* Directions for this task *
Whenever a line below includes the string "cards", show it.

* Data *

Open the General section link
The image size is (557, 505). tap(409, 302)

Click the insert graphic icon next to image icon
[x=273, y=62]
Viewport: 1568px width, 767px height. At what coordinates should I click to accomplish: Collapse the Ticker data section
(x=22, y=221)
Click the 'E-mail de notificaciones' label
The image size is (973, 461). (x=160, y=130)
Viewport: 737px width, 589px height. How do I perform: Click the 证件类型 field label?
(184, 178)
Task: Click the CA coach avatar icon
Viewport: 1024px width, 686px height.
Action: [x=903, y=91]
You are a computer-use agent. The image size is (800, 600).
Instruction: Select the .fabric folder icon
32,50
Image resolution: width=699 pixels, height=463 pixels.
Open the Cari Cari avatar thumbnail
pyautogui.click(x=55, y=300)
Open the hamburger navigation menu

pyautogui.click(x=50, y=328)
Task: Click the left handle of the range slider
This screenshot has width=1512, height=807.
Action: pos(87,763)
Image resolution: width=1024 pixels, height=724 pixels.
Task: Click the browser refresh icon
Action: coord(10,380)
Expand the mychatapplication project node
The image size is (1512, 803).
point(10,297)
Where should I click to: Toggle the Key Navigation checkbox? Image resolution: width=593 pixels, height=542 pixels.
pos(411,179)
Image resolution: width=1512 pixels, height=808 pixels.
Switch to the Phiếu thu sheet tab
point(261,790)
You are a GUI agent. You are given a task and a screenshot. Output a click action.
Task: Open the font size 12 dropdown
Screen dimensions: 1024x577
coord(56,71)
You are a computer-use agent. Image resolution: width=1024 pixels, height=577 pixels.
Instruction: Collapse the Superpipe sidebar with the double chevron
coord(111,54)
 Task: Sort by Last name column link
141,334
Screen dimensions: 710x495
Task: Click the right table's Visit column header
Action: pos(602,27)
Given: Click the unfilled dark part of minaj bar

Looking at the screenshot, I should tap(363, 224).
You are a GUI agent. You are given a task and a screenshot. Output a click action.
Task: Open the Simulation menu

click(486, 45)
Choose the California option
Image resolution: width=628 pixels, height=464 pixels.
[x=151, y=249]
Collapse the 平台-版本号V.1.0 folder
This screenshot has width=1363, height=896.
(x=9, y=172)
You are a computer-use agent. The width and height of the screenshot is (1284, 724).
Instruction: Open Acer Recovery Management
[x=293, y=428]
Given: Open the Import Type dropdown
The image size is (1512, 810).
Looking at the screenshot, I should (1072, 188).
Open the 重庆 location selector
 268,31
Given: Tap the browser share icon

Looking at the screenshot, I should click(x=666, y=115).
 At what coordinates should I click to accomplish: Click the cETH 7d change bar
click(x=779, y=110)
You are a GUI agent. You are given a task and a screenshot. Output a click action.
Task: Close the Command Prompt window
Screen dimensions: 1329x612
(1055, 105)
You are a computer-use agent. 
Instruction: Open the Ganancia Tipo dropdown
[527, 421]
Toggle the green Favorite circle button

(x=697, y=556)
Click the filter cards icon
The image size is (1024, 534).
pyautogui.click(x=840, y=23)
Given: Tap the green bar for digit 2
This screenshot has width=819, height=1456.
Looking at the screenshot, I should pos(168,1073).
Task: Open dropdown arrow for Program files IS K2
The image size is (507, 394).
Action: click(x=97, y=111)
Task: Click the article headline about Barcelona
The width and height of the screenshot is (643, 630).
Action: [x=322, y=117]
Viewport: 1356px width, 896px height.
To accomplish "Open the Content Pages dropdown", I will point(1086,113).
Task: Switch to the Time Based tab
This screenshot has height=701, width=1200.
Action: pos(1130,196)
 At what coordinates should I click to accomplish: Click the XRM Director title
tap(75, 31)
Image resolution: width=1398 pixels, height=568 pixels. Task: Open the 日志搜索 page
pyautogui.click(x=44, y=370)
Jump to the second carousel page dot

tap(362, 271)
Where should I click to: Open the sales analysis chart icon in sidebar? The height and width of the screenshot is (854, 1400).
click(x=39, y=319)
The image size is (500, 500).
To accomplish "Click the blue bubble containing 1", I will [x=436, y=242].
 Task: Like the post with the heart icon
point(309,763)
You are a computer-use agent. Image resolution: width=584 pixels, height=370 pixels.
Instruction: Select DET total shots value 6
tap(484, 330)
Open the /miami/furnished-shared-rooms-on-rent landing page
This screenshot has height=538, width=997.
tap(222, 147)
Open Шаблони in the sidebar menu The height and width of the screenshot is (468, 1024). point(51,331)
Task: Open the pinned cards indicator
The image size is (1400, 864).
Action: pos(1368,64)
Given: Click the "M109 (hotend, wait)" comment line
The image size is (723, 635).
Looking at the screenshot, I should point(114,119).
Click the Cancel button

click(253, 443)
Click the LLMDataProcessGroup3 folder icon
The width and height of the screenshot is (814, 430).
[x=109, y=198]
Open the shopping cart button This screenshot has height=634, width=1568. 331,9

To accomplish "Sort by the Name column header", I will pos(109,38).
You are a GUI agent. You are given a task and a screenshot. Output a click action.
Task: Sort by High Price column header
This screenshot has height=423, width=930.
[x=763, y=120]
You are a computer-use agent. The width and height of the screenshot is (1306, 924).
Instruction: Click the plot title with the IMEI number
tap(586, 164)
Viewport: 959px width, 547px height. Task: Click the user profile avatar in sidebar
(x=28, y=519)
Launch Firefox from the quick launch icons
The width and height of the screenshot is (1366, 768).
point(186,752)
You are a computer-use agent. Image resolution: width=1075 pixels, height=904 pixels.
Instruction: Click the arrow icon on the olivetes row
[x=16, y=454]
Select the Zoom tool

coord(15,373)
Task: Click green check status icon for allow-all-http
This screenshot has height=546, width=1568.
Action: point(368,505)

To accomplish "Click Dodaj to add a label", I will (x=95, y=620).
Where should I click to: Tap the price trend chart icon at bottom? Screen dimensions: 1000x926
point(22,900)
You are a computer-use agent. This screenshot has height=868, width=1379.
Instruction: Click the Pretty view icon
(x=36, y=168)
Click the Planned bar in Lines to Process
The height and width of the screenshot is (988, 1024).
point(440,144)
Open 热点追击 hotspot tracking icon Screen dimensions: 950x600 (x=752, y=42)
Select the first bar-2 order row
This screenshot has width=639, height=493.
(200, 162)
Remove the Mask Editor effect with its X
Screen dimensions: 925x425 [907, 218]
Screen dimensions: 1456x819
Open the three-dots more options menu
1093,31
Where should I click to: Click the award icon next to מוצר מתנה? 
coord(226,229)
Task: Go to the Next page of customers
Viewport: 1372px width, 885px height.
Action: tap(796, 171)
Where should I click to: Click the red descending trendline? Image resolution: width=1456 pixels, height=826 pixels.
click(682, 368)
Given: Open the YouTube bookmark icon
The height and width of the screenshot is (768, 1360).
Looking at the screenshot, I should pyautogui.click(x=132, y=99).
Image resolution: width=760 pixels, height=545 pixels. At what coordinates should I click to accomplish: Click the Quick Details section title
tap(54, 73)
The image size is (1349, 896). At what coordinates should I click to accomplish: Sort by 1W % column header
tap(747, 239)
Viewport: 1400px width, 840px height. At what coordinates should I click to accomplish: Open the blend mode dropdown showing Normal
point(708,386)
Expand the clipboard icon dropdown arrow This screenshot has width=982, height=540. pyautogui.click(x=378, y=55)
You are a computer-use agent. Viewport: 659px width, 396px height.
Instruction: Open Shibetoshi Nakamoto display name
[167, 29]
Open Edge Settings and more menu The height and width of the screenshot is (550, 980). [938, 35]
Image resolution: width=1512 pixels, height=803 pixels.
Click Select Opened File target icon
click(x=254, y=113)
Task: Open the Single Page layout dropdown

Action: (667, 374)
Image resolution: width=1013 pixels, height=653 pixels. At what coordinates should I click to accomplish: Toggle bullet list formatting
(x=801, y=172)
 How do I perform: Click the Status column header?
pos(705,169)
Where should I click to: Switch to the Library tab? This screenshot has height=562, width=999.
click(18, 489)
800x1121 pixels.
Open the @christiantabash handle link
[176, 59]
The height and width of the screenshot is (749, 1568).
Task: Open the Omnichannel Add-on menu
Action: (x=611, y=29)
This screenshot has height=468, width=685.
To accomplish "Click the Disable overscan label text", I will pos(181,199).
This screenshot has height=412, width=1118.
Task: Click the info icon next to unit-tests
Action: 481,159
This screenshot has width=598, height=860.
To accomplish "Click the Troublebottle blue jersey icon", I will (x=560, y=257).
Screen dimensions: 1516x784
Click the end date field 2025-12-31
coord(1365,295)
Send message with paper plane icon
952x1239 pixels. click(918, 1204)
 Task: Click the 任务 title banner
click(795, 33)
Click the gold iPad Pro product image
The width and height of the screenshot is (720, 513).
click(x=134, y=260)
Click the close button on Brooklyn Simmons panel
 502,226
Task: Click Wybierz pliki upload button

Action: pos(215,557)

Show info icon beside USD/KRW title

* Exercise answer *
Click the filter cards icon
Task: Open the pinned cards indicator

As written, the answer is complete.